# Tasks to carry out
[1] In the sibling interview, begin at the words "Bank: We simply" and stop after "what they need.", changing "stand-in parents" to "substitute parents".
[2] Write the next part of the sibling interview, picking up after its final sentence.

Top of Selected text

Two Researchers Study Why Siblings Can Be Hansel and Gretel—or Cain and Abel
"Parents are shapers of personality," says Michael Kahn, but "siblings are powerful forces, too." That's why Kahn and fellow psychologist Stephen Bank spent eight years interviewing some 1,000 brothers and sisters for a major new study, The Sibling Bond (Basic Books, $16.95). They found that feelings and attitudes established between siblings in childhood—whether expressed through rivalry, loyalty or incest—often continue throughout life. What fascinated the researchers especially was the deep bond that can develop among youngsters when a parent disappears through death or divorce, becomes abusive, or is emotionally out of contact. Kahn, 46, who teaches psychology at the University of Hartford, and Bank, 41, who teaches at Wesleyan University, met at the University of North Carolina, where each received his doctorate. Bank has one younger sister ("We're becoming closer as adults as we have more in common"), and Kahn was an only child. Both have children: Bank and wife Elaine, a real estate manager, have two; Kahn and wife Ruth, a special education consultant, have three. The psychologists talked about their findings with PEOPLE'S Lynne Baranski.
What made you study siblings?
Bank: We simply couldn't answer some of the questions our patients were asking. We could not account for why siblings fight at certain times. We didn't understand the ambivalence of the love-hate relationship.
Kahn: We saw repeated examples of siblings who are loyal, caring and nurturing. It didn't square with the idea that they could only be rivalrous.
What do you mean by sibling "bond"?
Bank: It's a relationship which flourishes when there is a vacuum of parental care. The kids turn toward each other and become stand-in parents. Brothers and sisters who have shared the same bedroom, the same dog or the same friends develop a special closeness and sometimes a special misery. The most intense bonds won't occur if Mom and Dad give the kids what they need.
Do you mean bonding will occur only with indifferent or abusive parents?
Bank: No, but when the world caves in, your parents are beating you both up, and there's no one else to turn to, people need contact; and just as Hansel and Gretel did, brothers and sisters can usefully turn to each other.
So sibling bonding can be good or bad?
Kahn: It can be positive if you're living in a hostile world such as siblings in a concentration camp or in a neighborhood where the other kids are brutal.
Bank: It can be negative if the kids are too close. If kids are pushed together by parents and not allowed to develop into separate people, they drag each other down. This might occur if, for example, a 7-year-old and an 11-year-old have the same bedtime, or if parents insist a handicapped child keep up with a normal child.
How common is sibling incest, which is a type of bond?
Kahn: It is estimated that it occurs with 25 people out of 1,000—five times more frequently than parent-child incest. There are two kinds. One is rapacious, where an older, more powerful sibling takes advantage of the younger. If incest becomes nurturing—the other type—it could last for years.

Bottom of Selected text
Top of Available data

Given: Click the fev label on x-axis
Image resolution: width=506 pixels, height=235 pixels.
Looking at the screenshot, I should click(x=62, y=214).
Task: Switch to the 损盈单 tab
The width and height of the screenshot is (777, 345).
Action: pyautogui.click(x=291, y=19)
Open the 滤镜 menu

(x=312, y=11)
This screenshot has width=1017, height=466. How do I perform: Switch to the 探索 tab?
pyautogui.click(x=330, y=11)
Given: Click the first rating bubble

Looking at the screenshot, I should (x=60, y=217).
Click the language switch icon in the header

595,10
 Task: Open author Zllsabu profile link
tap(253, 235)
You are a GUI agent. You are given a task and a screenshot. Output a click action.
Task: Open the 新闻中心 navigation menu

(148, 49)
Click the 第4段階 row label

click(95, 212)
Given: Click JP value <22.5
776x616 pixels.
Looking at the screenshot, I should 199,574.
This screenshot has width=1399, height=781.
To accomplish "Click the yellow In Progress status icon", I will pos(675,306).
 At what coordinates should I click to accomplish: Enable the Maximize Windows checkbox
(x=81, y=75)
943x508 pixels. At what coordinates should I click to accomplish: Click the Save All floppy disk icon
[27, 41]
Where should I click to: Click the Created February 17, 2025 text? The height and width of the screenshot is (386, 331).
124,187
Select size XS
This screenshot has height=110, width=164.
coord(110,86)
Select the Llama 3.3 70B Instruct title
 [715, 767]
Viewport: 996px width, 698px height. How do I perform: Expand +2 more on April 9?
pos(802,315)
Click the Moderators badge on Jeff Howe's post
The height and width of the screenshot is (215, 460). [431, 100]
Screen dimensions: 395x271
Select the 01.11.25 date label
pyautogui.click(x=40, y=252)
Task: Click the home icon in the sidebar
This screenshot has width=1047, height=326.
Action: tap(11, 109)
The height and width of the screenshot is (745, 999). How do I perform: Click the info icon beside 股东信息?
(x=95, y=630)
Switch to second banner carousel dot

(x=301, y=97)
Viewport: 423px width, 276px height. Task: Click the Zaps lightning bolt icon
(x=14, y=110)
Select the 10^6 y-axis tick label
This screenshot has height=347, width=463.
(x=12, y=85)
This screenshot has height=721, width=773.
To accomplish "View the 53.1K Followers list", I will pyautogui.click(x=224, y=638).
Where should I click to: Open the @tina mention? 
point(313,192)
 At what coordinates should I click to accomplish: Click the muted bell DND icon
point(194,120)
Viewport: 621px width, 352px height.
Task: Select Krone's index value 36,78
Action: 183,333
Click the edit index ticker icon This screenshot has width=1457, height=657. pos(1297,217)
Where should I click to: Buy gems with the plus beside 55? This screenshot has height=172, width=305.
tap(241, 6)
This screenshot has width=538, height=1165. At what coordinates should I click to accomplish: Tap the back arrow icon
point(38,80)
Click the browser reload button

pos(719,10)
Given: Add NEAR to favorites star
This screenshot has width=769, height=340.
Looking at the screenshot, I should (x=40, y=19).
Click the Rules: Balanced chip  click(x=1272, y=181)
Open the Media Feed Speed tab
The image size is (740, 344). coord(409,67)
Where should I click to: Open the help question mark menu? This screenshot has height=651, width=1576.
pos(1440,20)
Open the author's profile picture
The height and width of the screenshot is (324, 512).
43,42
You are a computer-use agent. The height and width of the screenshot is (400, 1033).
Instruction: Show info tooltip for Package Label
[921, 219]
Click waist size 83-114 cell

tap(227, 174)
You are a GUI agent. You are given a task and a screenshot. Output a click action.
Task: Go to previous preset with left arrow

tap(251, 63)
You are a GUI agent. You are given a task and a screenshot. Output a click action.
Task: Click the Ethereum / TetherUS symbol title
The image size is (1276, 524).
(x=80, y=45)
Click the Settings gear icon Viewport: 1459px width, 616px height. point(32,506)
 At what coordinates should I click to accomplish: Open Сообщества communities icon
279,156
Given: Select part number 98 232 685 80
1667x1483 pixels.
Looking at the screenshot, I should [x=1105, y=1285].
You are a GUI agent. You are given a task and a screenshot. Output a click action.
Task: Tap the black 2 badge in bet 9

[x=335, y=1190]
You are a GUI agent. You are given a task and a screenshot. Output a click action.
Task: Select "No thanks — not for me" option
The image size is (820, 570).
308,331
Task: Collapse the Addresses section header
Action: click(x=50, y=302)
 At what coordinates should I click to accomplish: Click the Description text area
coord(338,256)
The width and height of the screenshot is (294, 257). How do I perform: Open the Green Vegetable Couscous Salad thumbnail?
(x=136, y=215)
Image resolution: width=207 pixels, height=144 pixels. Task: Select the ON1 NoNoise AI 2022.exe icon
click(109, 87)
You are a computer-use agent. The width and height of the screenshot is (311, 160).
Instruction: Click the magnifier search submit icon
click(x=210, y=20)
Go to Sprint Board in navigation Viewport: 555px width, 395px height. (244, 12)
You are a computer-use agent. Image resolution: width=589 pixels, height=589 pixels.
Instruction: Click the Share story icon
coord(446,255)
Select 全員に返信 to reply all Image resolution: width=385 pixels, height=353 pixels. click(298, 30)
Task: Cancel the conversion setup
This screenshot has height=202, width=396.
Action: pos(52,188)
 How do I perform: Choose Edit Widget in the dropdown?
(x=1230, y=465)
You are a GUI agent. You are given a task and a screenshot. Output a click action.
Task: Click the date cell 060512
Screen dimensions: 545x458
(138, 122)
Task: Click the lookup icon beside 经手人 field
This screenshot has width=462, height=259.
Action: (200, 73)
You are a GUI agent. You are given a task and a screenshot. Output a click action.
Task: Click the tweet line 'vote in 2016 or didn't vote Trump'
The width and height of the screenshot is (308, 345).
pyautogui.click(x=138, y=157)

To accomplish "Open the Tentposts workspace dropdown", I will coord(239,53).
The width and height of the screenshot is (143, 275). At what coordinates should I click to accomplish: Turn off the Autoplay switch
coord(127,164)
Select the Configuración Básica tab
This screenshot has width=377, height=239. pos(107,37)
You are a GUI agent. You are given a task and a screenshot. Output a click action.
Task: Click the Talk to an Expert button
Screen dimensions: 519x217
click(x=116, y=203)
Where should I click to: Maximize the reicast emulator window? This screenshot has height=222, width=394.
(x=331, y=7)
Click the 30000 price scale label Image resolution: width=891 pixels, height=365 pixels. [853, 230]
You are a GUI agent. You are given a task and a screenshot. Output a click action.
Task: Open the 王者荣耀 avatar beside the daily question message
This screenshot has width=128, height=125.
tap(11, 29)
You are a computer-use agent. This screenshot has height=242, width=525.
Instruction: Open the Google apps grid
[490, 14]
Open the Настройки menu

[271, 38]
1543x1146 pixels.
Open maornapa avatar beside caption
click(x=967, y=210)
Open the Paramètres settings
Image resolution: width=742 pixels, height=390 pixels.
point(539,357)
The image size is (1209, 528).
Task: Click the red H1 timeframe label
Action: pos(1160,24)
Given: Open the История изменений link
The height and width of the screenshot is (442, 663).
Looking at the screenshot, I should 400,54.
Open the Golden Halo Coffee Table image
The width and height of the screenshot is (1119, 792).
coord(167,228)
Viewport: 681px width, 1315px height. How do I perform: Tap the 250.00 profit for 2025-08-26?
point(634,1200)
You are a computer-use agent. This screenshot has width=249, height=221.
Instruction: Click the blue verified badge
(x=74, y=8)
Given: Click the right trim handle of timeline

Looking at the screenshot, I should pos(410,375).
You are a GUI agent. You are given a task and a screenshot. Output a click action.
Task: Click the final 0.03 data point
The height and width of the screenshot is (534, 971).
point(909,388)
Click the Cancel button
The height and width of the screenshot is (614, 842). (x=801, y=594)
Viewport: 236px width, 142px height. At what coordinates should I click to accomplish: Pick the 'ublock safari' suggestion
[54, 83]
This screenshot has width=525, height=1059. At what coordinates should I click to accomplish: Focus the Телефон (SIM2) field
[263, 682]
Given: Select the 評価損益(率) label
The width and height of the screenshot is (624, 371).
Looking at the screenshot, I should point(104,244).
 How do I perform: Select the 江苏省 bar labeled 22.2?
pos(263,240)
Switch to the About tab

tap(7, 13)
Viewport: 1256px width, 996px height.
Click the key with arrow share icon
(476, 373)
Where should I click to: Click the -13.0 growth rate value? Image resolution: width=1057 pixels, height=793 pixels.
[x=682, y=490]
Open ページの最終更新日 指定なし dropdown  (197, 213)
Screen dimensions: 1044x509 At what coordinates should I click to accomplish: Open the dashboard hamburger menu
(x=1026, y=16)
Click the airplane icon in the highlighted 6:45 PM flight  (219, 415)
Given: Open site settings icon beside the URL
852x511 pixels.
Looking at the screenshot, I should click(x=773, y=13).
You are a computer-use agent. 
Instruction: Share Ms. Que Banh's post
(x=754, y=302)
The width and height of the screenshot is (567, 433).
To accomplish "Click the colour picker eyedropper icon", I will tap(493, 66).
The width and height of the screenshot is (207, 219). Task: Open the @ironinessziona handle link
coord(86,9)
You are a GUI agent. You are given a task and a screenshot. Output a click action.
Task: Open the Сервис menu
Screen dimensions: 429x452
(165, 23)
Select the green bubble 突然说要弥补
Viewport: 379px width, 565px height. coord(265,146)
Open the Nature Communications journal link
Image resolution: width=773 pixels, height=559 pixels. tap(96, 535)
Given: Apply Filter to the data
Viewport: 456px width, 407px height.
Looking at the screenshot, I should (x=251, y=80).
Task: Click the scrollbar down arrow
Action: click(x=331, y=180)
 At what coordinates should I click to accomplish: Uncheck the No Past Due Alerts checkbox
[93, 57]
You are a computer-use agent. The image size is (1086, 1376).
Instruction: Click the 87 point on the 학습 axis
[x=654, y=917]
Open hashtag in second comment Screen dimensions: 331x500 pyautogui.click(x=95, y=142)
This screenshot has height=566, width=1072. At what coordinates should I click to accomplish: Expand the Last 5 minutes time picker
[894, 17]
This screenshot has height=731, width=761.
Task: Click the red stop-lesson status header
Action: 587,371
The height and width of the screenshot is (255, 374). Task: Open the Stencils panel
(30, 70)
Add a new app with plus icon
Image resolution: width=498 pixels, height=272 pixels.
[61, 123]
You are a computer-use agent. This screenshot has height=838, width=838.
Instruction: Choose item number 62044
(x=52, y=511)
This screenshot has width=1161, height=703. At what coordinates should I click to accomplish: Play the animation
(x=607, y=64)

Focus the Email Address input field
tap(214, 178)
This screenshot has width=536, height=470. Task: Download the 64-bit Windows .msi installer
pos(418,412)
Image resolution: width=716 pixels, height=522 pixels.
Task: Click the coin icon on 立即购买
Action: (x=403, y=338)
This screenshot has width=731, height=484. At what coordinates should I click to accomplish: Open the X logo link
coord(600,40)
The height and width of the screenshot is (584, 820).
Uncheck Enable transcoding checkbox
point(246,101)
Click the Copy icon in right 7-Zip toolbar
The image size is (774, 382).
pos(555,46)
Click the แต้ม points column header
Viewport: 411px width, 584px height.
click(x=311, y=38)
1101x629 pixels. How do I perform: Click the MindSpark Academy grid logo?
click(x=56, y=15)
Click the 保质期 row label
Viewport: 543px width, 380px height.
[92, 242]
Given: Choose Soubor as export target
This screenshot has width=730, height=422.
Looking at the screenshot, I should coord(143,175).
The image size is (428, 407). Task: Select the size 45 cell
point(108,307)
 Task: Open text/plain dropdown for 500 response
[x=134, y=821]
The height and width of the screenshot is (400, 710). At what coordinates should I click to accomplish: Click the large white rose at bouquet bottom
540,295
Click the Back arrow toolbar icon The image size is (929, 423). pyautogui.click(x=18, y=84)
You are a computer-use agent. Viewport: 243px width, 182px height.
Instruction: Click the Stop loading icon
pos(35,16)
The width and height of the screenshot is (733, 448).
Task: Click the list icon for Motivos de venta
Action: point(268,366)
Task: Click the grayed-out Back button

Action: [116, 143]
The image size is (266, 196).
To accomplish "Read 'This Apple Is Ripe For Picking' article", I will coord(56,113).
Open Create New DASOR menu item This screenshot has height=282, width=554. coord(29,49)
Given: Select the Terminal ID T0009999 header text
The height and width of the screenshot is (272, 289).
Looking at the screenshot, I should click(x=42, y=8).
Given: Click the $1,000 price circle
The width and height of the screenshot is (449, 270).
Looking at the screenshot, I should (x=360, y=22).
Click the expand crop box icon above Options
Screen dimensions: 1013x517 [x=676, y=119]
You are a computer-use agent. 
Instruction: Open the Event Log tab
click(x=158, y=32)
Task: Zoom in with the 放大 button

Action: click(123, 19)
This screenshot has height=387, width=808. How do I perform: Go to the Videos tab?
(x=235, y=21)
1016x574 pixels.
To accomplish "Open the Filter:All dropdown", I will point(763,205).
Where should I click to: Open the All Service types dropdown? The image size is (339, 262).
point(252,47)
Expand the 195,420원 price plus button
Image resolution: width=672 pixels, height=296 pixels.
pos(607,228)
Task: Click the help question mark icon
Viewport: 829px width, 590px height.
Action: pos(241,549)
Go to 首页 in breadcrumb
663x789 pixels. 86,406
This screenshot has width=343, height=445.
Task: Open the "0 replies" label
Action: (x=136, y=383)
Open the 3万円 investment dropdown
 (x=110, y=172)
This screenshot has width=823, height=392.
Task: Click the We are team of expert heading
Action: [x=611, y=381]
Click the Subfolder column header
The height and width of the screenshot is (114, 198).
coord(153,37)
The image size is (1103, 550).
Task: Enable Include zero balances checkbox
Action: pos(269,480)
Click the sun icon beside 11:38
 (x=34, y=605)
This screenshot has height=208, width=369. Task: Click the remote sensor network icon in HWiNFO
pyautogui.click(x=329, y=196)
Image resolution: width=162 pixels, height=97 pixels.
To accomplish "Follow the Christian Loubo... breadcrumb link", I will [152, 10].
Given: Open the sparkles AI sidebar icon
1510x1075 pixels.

Bottom of Available data

# Task answers
[1]
Bank: We simply couldn't answer some of the questions our patients were asking. We could not account for why siblings fight at certain times. We didn't understand the ambivalence of the love-hate relationship.
Kahn: We saw repeated examples of siblings who are loyal, caring and nurturing. It didn't square with the idea that they could only be rivalrous.
What do you mean by sibling "bond"?
Bank: It's a relationship which flourishes when there is a vacuum of parental care. The kids turn toward each other and become substitute parents. Brothers and sisters who have shared the same bedroom, the same dog or the same friends develop a special closeness and sometimes a special misery. The most intense bonds won't occur if Mom and Dad give the kids what they need.

[2]
Bank: An older boy using his younger sister is dangerous. But in the erotic, nurturing kind of incest, these kids are reaching out. Sibling incest is not a sign of perversion or sinfulness. It's a sign the whole family needs help in finding good ways to show love.
Should parents stop kids from fighting?
Bank: Parents have been blamed too much for the struggle between children. Youngsters have a way of making each others' lives difficult, even though the parents wish they would get along. Aggression can teach kids to be good winners and losers.
When should parents intervene?
Bank: When it becomes physically damaging or humiliating to one child, when one degrades the other in front of friends. It's a delicate balance. A parent has to let the kids work it out even when the shouting gets loud.
What problems does a healthy child face with a troubled sibling?
Kahn: Well-adjusted siblings often fear that what troubles the other is contagious. They're often torn between the wish to get away and guilt about abandoning brother or sister.
Does the sibling bond weaken once kids leave the nest?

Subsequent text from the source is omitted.